● **Problem to work on**:
Find the string "title" in the records. Copy every line it appears in.

● **Stored data entries**:
.....

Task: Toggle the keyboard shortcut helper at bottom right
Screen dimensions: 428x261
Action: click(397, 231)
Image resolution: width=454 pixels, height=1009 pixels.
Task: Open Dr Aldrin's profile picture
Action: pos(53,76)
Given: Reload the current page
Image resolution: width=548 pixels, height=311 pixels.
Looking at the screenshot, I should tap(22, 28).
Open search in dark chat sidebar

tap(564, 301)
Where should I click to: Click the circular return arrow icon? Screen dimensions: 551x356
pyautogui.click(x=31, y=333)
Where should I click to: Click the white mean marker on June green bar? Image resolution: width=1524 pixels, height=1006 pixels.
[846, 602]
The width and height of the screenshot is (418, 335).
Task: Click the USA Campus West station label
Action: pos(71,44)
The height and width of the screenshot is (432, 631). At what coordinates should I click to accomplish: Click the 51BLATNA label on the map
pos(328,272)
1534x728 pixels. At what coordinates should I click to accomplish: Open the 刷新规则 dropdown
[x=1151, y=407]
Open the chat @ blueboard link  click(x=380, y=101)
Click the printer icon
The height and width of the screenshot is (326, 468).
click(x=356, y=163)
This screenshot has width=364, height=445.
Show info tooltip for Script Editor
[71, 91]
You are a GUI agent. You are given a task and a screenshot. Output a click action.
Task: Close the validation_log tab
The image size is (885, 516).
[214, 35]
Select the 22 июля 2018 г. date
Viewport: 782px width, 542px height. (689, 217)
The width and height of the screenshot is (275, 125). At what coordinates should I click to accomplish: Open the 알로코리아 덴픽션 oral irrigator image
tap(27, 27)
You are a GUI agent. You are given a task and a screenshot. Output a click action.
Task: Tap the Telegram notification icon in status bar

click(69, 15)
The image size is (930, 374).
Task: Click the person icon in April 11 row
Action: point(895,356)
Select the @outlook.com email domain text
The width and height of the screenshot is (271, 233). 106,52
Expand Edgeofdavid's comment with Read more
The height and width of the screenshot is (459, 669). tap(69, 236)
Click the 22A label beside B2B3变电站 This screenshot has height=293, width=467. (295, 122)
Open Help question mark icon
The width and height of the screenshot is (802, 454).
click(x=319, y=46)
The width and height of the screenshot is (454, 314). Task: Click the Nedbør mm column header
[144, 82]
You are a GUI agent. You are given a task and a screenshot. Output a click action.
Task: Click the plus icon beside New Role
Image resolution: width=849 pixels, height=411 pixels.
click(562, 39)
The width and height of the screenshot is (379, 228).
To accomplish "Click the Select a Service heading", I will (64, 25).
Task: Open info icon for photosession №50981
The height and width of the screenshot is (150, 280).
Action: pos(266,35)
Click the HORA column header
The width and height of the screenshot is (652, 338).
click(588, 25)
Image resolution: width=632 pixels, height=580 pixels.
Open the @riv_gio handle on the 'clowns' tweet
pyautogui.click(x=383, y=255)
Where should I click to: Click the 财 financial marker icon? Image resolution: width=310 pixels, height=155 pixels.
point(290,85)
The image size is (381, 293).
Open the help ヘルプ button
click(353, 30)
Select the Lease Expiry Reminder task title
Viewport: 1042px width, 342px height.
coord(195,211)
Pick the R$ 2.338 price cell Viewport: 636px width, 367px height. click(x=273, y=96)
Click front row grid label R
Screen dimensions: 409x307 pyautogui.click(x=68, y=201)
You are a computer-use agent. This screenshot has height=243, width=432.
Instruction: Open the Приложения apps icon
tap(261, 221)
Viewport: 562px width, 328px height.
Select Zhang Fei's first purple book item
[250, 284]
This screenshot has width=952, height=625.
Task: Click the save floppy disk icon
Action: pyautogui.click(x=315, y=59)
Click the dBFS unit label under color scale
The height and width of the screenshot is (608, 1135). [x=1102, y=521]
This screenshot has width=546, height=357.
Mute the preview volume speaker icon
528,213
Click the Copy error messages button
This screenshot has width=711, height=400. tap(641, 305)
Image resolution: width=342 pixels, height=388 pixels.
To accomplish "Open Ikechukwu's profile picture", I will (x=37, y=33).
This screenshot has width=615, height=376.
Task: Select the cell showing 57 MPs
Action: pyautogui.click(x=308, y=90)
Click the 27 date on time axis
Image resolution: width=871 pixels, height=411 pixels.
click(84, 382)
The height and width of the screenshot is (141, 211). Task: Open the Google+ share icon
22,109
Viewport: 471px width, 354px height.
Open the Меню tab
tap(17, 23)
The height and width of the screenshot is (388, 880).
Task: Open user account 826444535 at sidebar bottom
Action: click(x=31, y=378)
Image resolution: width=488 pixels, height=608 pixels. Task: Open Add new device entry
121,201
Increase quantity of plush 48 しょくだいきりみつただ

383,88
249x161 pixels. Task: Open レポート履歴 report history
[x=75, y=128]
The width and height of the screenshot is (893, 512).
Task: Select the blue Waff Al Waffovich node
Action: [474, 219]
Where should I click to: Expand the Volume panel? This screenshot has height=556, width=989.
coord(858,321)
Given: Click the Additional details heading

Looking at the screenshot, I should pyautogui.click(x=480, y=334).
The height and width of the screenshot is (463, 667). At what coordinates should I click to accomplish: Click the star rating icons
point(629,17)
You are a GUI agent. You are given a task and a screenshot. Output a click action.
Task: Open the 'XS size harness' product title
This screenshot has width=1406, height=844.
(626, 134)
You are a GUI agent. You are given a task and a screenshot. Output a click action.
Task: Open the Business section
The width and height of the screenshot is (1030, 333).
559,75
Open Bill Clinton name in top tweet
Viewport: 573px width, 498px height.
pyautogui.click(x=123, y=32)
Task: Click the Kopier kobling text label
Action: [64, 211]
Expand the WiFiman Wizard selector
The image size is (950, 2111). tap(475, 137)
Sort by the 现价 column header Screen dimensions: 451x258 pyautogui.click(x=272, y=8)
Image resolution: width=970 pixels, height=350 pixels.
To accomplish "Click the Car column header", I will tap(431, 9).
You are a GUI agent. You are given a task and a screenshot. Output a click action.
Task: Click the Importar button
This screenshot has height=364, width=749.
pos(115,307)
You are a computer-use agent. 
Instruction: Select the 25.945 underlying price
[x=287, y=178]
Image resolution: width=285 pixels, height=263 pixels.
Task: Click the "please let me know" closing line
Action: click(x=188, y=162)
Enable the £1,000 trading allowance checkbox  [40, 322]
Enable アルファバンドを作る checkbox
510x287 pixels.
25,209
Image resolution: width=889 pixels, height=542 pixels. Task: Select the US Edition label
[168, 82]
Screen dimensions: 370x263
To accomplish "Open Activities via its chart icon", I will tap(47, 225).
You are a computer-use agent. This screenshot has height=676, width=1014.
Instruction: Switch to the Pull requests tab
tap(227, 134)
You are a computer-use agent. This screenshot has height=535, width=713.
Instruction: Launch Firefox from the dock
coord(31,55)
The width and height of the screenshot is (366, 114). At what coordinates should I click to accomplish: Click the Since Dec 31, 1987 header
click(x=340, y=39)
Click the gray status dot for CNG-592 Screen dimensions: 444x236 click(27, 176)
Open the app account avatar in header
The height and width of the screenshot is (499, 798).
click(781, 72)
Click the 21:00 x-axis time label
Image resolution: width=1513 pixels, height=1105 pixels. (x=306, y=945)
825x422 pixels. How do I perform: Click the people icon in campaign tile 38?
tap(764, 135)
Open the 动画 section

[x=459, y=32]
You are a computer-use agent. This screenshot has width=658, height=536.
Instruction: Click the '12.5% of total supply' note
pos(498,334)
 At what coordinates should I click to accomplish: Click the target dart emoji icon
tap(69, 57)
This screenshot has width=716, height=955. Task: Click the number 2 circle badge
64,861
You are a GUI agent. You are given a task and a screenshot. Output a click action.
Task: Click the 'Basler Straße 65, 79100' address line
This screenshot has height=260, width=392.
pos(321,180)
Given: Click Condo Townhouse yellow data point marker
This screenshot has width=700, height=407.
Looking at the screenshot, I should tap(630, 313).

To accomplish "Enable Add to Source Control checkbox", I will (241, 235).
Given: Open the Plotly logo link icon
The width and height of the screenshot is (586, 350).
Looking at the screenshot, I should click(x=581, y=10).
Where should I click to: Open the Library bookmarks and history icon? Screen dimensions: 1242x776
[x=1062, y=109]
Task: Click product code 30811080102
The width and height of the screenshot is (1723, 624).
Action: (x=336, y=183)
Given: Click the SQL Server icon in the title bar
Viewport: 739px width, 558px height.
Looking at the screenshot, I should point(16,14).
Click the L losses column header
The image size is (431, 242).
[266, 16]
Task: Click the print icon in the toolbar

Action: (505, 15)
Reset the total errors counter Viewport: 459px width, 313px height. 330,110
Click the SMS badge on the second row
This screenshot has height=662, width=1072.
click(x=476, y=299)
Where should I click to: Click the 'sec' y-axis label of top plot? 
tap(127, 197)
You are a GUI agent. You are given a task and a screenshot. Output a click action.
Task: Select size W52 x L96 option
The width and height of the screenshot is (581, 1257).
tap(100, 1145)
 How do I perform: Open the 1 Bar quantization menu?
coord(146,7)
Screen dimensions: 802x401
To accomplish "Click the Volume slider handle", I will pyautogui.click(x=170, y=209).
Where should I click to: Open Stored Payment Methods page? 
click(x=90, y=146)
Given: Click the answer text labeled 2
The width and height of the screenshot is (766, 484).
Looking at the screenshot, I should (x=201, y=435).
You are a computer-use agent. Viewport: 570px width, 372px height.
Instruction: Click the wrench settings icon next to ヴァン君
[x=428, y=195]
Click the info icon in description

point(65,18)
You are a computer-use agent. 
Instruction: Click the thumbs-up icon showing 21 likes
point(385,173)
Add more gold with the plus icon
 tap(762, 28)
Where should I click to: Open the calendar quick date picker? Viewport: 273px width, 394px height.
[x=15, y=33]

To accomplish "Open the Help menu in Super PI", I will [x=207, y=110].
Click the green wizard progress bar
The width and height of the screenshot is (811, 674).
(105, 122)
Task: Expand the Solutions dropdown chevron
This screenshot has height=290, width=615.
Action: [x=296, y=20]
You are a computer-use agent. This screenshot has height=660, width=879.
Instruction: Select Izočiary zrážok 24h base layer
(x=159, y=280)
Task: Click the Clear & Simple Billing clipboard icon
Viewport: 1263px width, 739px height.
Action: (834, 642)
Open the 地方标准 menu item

.....

● **Task output**:
Select the Lease Expiry Reminder task title
Task: Open the 'XS size harness' product title
Given: Click the SQL Server icon in the title bar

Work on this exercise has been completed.